1. 绪论
1.1. 研究现状
以“中国音乐选秀节目”为关键词展开检索可得学位论文13篇、期刊19篇,其中有对中国音乐类选秀节目展开收集整理分类的论文共8篇,经总结概括:学者刘诗亦、沈诗朝(上海交通大学)、王佳思(河南大学)、贾辰飞四人将中国音乐选秀节目划分为四个阶段:萌芽阶段(1984~2002)、发展期/繁荣期(2003~2006)、瓶颈期(2007~2011)、重生期(2012至今)。南京师范大学刘金晶则以重“选”(1984~2022)、重“秀”(2003至今)两阶段划分。
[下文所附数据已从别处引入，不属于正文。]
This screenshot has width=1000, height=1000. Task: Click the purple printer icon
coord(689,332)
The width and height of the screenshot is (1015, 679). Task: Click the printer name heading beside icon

其他学者划分大多与以上两种无差,或年份相差一至两年。
纵观学界分类不难看出,除以节目侧重点在“选”还是“秀”类分类体系可较为精准囊括各平台播出的音乐类选秀节目,其他划分大多侧重细分电视渠道播出的音乐类选秀节目,而关于网络渠道播出的音乐类选秀节目大都只是寥寥几笔带过。若以当下在网络平台播出的音乐节目为关键词进行检索,可发现当下学界更加聚焦节目本身的投票方式、叙事语言、营销策略带来的媒介记忆及相应对策建议。
1.2. 框架展示
故笔者博采众长,兼顾电视、网络两视角,从受众出发,立足于具体的时代背景,以晋级标准为划分依据,依托横向前伸的时间轴,将我国音乐类选秀节目划分为:专业评委落锤、手机通讯投票、专业业余相结合、网络平台唱票四个阶段,先梳理四个出道规则鲜明的阶段,而后从呈现平台、出道标准、互动方式的变化浅析我国广播电视综艺乃至广播电视业的转型之路。
1.3. 理论展示
本文运用受众本位、粉丝经济等理论分析我国音乐类选秀节目的创新路径,并在第四章运用媒介记忆理论对当下及之前音乐类选秀节目的演进发展做出思考。
2. 中国音乐类选秀节目的发展史
2.1. 专业评委落锤
1984年3月,全国电视系统工作会召开,邹友开在会上提出举办首届全国青年歌手大奖赛的建议,自此,中国青年歌手大奖赛开始举办,可视为我国音乐选秀节目的鼻祖。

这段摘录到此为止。